Exercise requirements:
Copy out again, unchanged, the listing below from the line that has "This screenshot has height=816, width=1456." through the line that has "Toggle Light Mode theme".

Input:
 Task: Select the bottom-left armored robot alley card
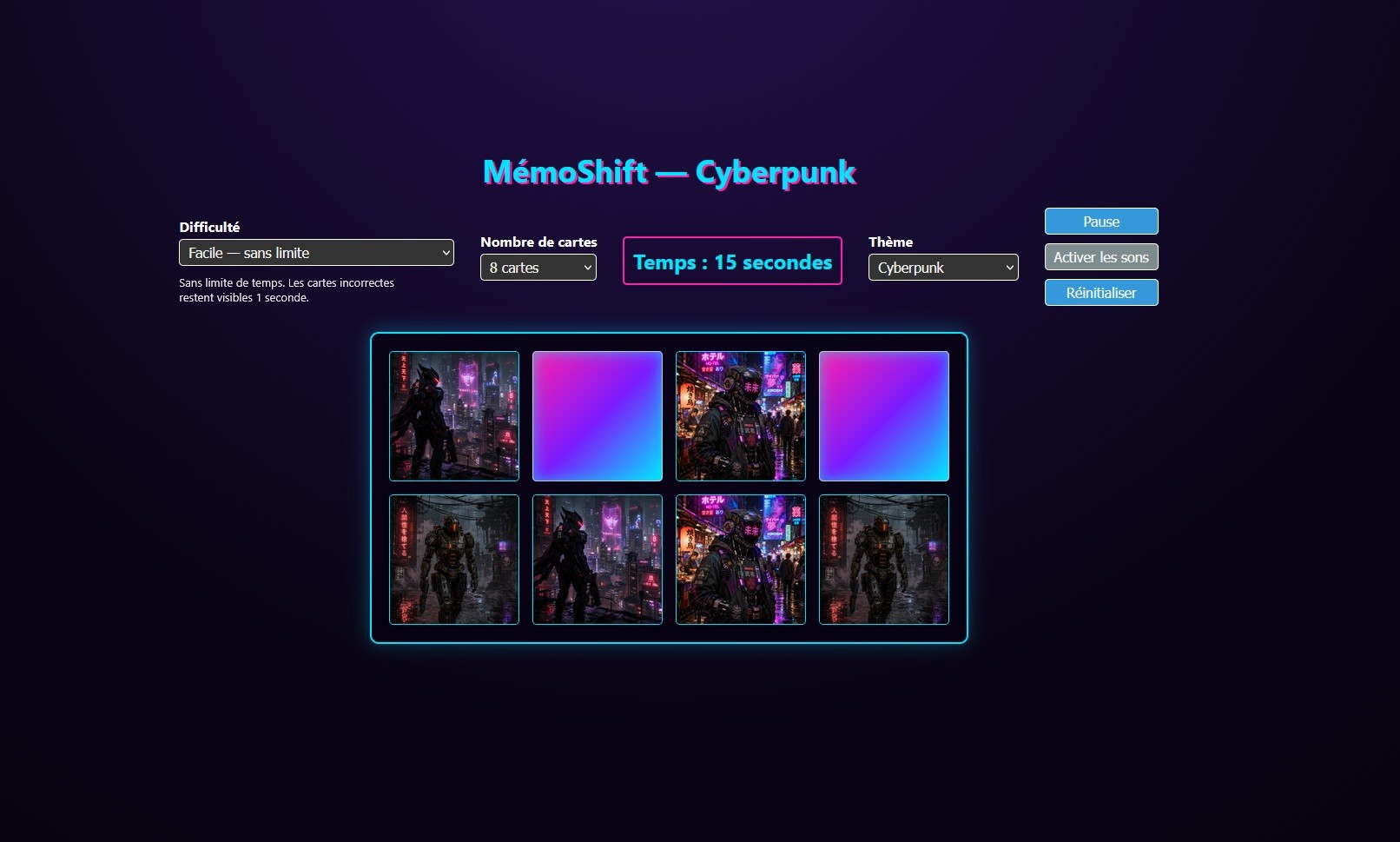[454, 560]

...

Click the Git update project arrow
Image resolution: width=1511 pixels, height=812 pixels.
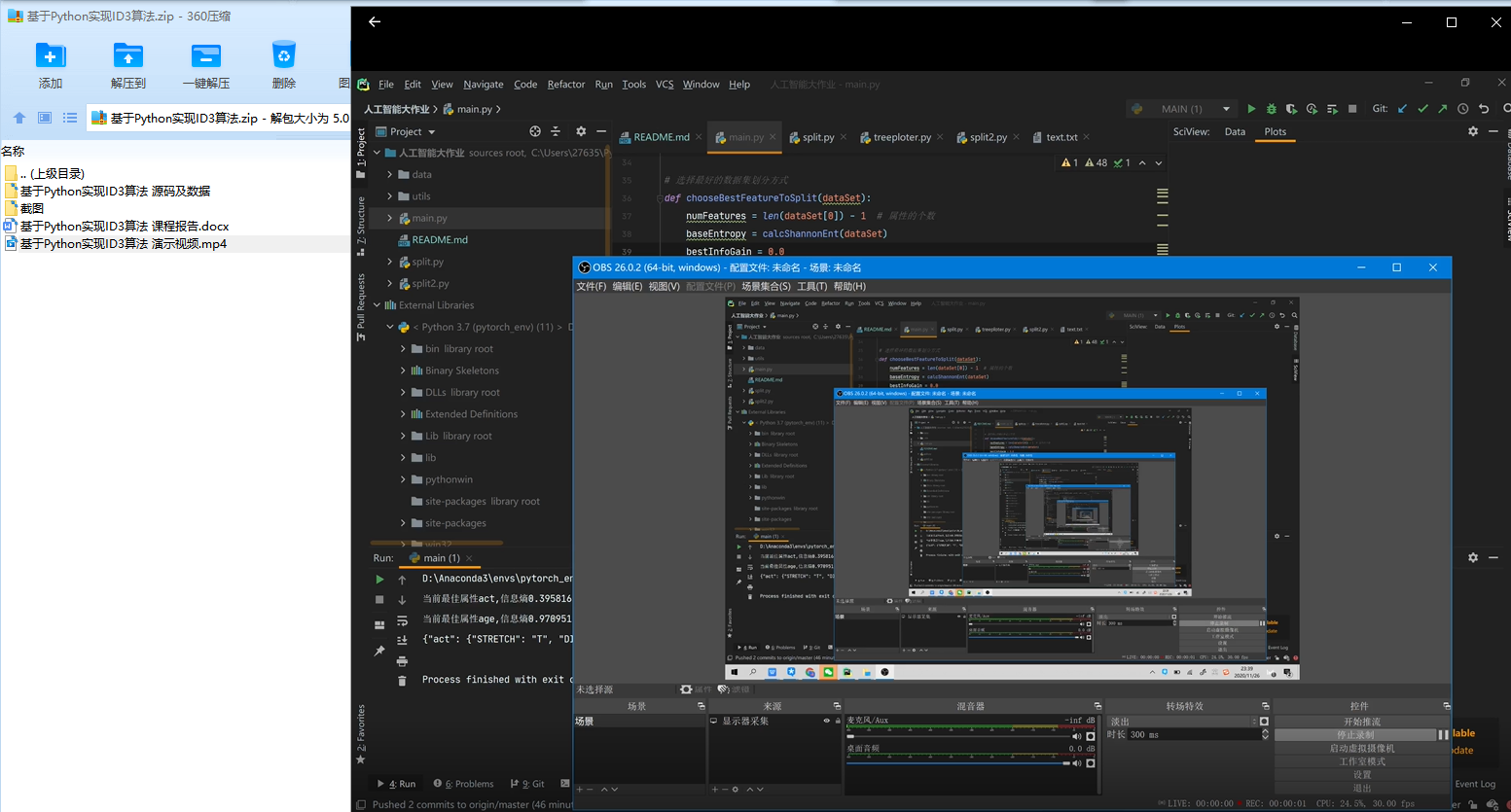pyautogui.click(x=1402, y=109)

--

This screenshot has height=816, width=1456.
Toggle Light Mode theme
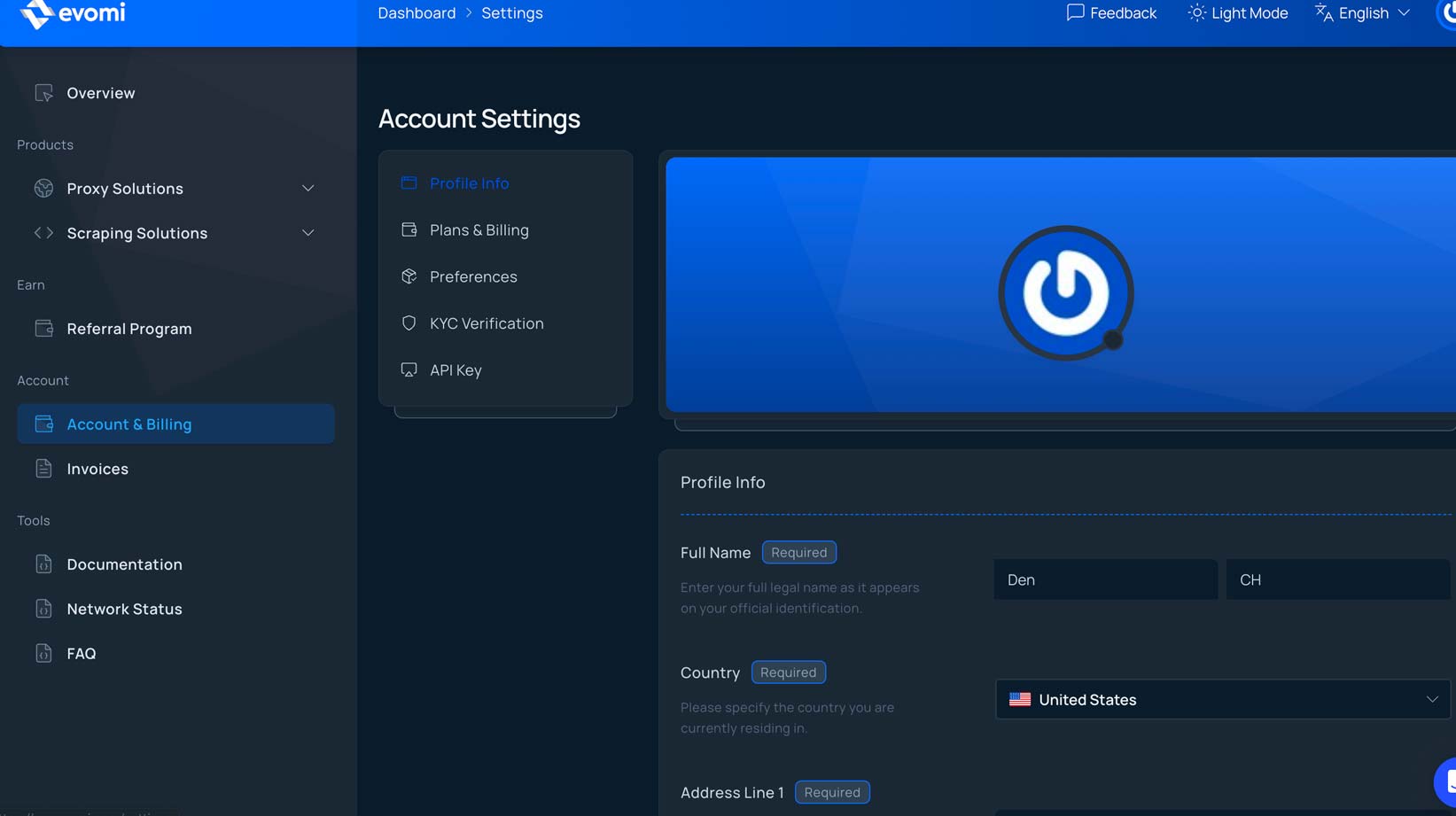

Response to this task:
This screenshot has height=816, width=1456.
Toggle Light Mode theme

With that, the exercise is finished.